Veteran Doughty learned from Vancouver gold

Doughty has never stooped using the lessons he learned in Vancouver. Photo: Jamie Squire/Getty
February 10, 2014, 11:07 AM

ANAHEIM – Drew Doughty didn’t know it at the time. He was too busy being crushed by the moment.

OK, maybe crushed isn’t the right word. But when Doughty hopped over the boards, replacing Shea Weber on the fly in the four-on-four overtime period of the gold medal game in 2010, the pressure, he’ll tell you now, was almost unbearable. “It was insane,” he says. The question brings a smile to Doughty’s face now, four years later, as he arrives at the Honda Center in Anaheim focused on a key Pacific Division game that night between his Los Angeles Kings and the Anaheim Ducks.

What goes through a London, Ont., kid’s mind when the coach tells him, “You’re next up!” in overtime of the Olympic Gold medal game, with more than 17,000 fans hanging on every bounce of the puck inside an arena known as Canada Hockey Place, and millions upon millions more watching across the country and the world? “You don’t want to be the guy who’s going to mess up,” Doughty says. “At the same time, you so badly want to be the guy who wins the game for your country. It’s a crazy feeling.

“I’m not gonna lie. It’s probably the most nervous I ever was…. Knowing it was in Canada, and we were supposed to win the gold medal.”

Scott Niedermayer still laughs about a giveaway he had committed in his own zone moments before the goal. However all the highlights of that goal begin with Niedermayer skating the puck out of Canada’s zone, the mistake erased from Canadian memory much like the Dale Hawerchuk hook that enabled Mario Lemieux’s Canada Cup winning goal in 1987 never gets talked about. Niedermayer and Weber had been on the ice for Zach Parise’s tying goal, a score steeped in drama with goalie Ryan Miller pulled and 24.4 seconds remaining in the third period. Fast forward to the 7:30 mark of the first overtime period: Niedermayer walks the puck out of his own zone. He makes a routine head-man pass to Crosby at the Canadian blueline, and as Crosby takes flight, Weber peels to his left and goes for a change.

Doughty jumps over the boards. He catches up with the play just as Crosby fumbles the puck into the skates of referee Dan O’Halloran, slipping into position on the right point. Unbeknownst to everyone at that moment, The Golden Goal is unfolding. “I was coming down the right point, coming in backdoor,” Doughty says. “If Sid shot it off the back pad I’d try to get the rebound. I saw it (go in) right away. Me and Niedermayer were both down pretty low actually, and we were the only two defencemen on the ice. We, like, tried to be the first guys to get to Sid.”

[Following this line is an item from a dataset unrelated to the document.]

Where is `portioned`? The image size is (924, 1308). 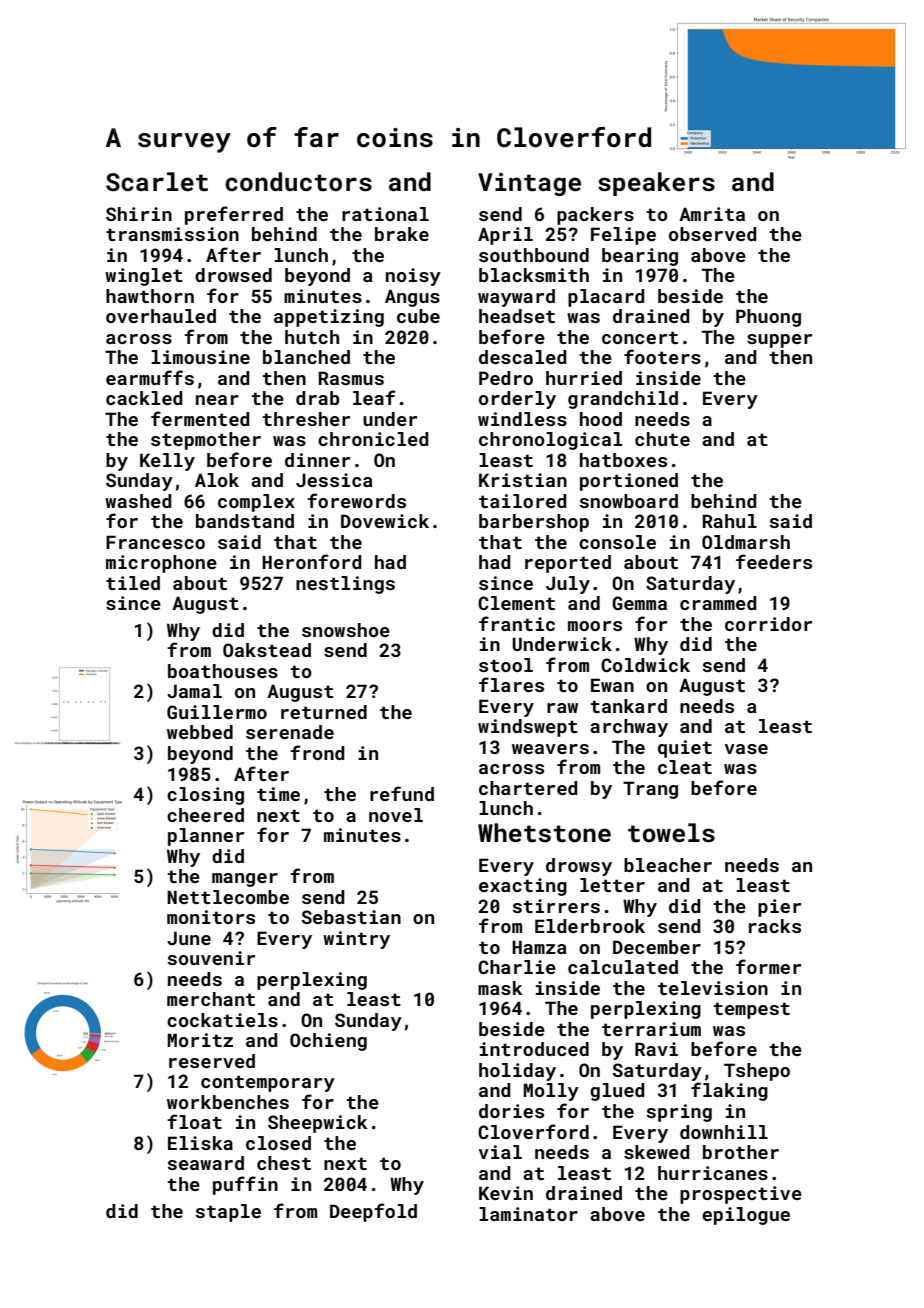 portioned is located at coordinates (629, 482).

As he watched it unfold from his spot in Canada’s crease, Roberto Luongo wasn’t expecting much from the play. “Iggy had it on the half wall, and it was kind of a dead play,” Luongo says. “All of the sudden it squirts out. Sid wasn’t at the best angle to take a shot, but the way he shot it with a quick release… It didn’t develop as a great scoring chance, but you get surprised.”

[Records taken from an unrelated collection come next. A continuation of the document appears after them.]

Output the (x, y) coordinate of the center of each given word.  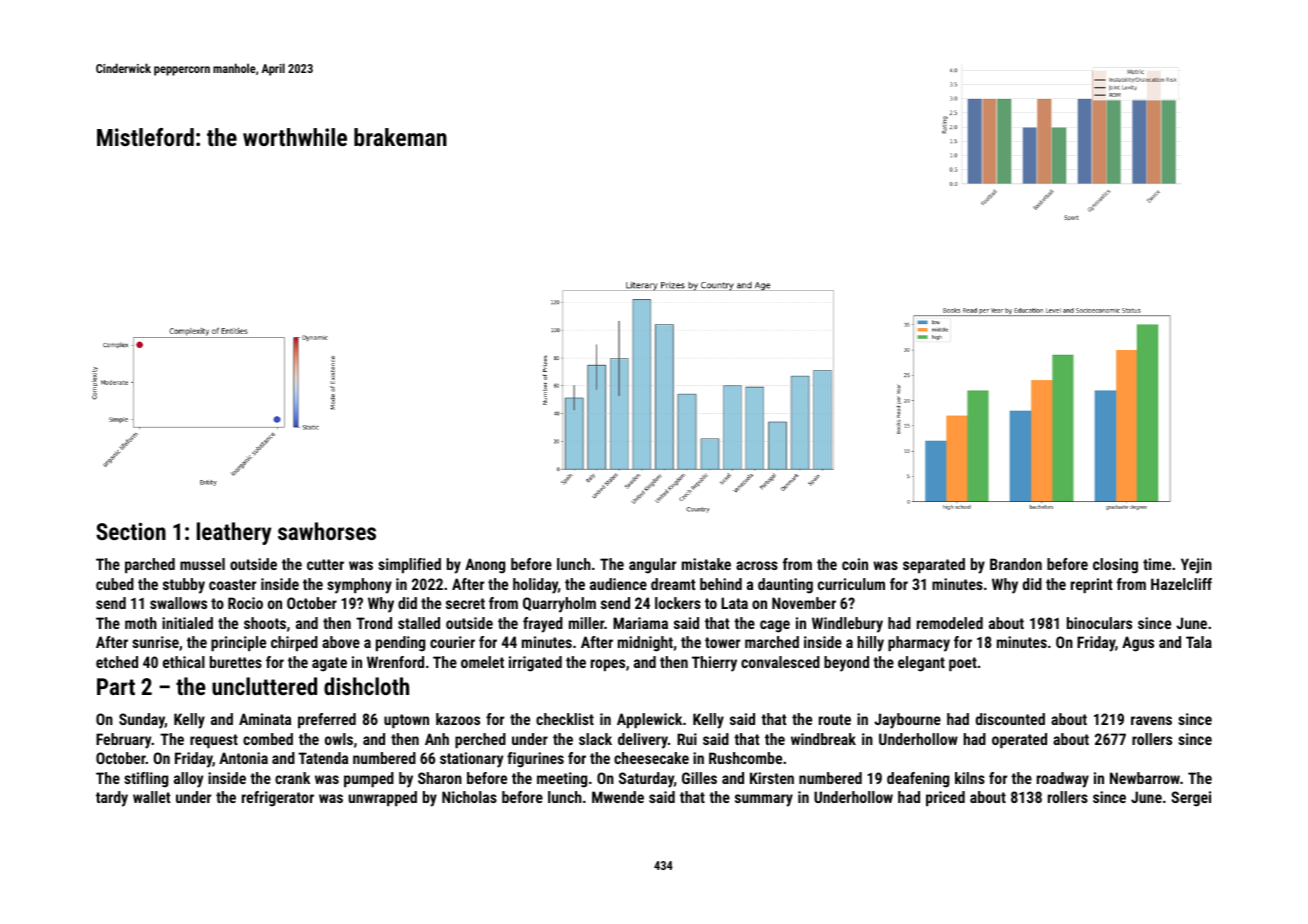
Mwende (618, 797)
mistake (706, 564)
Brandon (1016, 564)
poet (963, 664)
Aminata (265, 719)
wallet (152, 797)
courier (452, 642)
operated (1019, 740)
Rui (687, 739)
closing (1115, 566)
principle (238, 643)
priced (945, 798)
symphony (359, 586)
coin (855, 564)
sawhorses (327, 531)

On the tape, you can clearly hear Crosby yell for the pass: “Iggy!” Iginla slips the puck to Crosby, who approaches Miller at a sharp angle. The kind of angle one doesn’t often shoot from. But Crosby’s release could be measured in shutter speed, and Miller’s stick is not flush to the ice.  “Then,” Luongo says, “it’s over. Like that.”

The game ends, but the experience of having played it—and won—lasts forever. Luongo spoke recently of being impervious to pressure, having performed under the blazing spotlight of an Olympic tournament in his NHL home.  Doughty, too, carries the experience of that game through his career, like a security blanket. “I used that experience of the gold-medal game throughout the whole playoff experience when we won the Cup,” he says. “I wasn’t nervous at all—ever,” he said. “We went into many OT games, it didn’t phase me. It was just fun…. Didn’t feel the pressure.

Doughty will settle in at Sochi, now a veteran leader on Team Canada with no Niedermayer, Chris Pronger or Dan Boyle to lean on. Where once he studied every Niedermayer shift from the Canadian—or L.A. Kings—bench, now players like Alex Pietrangelo, Marc-Edouard Vlasic and P.K. Subban will be the ones whose hearts are beating a little faster, as they hop over the boards to replace a veteran. “I’m obviously not at the point that those three other guys were at… but I’m not a rookie on the team now,” Doughty allows. “I definitely have to use my experience, be a leader on that team. It’s a different time for me now.”

A different time. Hopefully, for Canada, the same result.